§ **EXERCISE REQUIREMENTS**
For the entries that follow, report how many lines include the word "computer" and add nothing.

Segment Start: DATA FOR PROCESSING

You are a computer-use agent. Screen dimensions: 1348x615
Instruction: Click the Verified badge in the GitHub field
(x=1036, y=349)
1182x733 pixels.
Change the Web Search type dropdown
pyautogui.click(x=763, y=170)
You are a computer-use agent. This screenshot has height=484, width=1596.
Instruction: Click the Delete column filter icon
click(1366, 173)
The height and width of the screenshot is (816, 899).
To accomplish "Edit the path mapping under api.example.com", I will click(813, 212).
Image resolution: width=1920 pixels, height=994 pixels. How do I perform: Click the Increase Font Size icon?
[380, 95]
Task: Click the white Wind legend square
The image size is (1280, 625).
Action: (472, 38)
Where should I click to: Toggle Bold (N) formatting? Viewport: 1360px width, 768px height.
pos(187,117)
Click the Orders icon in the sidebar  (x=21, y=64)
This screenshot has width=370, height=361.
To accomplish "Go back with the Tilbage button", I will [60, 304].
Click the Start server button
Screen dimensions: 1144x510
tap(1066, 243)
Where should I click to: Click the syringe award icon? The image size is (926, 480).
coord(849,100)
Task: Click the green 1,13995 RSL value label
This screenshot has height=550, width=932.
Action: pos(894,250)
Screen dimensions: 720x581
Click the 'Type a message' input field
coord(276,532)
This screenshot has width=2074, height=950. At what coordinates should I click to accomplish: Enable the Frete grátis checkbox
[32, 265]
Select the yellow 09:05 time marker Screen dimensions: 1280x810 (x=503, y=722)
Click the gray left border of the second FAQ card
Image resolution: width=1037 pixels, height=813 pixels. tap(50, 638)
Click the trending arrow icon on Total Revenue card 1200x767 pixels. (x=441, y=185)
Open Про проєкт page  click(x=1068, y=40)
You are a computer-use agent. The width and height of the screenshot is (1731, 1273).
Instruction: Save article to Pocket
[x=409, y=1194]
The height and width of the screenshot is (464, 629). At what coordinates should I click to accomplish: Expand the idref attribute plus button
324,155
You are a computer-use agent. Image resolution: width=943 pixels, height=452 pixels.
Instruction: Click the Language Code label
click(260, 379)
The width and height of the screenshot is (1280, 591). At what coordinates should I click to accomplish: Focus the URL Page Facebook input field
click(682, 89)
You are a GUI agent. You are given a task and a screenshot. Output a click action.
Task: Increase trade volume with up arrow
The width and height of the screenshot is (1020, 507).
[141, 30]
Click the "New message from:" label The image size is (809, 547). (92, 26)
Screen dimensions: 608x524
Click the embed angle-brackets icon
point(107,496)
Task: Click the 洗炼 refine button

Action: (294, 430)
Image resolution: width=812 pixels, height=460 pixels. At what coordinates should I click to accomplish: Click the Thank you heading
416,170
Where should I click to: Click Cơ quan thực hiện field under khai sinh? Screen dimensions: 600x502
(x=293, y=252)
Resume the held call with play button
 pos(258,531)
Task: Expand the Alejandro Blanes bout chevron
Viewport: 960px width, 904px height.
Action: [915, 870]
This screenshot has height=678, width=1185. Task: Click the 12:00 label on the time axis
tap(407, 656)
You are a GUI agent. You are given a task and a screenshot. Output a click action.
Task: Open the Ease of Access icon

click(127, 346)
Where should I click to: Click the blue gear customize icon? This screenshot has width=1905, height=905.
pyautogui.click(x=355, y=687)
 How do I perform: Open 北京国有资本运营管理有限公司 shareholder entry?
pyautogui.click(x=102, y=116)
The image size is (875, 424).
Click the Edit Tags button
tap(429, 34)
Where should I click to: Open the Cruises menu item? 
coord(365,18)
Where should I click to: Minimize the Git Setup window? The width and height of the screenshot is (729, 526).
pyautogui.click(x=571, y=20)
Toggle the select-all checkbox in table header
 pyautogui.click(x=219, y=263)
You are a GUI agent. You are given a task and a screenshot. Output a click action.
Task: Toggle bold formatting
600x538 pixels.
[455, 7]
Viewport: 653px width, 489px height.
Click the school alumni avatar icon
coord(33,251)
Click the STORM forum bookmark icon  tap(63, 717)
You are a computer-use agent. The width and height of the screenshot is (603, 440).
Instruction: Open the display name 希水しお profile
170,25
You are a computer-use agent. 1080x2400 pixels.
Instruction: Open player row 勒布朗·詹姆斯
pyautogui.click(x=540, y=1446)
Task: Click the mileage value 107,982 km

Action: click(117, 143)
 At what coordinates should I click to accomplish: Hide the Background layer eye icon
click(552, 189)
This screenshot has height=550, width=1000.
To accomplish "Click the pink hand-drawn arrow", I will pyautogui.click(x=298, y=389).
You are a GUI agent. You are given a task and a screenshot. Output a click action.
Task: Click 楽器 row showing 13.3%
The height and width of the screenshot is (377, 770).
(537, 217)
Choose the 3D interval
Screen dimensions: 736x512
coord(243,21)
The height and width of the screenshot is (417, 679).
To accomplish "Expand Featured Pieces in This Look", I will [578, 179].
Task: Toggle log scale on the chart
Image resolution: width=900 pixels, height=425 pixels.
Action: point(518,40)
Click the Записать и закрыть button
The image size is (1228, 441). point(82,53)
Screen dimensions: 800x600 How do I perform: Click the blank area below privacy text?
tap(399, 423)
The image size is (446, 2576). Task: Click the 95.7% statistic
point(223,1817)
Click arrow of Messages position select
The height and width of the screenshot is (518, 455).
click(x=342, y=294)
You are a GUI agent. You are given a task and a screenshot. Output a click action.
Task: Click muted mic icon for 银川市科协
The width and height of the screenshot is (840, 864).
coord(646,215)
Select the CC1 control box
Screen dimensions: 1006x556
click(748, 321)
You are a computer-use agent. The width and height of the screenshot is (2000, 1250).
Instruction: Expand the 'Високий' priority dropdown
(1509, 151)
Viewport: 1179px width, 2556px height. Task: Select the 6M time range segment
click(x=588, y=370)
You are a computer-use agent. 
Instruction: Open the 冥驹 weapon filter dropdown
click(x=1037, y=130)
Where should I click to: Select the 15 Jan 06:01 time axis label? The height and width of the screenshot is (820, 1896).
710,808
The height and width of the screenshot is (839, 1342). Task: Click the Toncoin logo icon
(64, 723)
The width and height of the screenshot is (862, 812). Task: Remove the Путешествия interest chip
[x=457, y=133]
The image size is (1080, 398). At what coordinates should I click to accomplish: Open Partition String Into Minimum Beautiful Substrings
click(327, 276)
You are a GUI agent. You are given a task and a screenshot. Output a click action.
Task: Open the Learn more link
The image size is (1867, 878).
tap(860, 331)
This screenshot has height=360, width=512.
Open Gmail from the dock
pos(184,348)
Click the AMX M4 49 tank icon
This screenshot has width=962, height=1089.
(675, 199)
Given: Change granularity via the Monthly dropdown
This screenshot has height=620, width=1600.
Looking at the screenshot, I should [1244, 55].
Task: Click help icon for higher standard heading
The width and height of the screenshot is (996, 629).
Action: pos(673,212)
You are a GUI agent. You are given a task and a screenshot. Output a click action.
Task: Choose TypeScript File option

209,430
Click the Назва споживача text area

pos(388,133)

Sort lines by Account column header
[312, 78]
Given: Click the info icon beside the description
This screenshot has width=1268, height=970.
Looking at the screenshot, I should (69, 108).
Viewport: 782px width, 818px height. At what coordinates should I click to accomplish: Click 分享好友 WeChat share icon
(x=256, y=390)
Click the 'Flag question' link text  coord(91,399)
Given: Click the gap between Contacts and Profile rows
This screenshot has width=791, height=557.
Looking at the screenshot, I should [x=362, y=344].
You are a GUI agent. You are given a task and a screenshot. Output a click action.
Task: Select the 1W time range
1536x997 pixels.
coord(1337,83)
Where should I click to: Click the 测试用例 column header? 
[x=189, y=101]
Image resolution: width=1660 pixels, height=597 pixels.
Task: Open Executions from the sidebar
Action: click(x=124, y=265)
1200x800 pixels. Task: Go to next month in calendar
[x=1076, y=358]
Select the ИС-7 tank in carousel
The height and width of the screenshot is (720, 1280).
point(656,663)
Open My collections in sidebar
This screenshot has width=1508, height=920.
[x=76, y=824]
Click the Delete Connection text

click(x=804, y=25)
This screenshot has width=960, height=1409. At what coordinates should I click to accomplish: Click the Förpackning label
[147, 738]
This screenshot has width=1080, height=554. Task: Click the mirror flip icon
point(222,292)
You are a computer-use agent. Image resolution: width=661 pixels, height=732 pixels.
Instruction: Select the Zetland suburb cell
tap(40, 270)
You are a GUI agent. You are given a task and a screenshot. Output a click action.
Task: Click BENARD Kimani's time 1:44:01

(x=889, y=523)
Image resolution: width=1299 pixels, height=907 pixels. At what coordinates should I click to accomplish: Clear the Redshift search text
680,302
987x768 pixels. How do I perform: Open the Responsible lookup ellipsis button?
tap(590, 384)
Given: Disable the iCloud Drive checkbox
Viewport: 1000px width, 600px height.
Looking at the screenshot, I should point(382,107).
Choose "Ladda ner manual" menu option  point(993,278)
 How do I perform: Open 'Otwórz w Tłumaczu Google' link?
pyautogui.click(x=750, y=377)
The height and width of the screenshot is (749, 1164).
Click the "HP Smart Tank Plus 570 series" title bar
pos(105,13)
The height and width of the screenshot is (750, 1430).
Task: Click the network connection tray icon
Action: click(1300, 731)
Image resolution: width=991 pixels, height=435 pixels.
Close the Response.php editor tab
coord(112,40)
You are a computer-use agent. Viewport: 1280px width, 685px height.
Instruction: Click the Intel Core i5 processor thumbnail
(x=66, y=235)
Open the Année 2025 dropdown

Segment End: DATA FOR PROCESSING

§ **ANSWER AREA**
10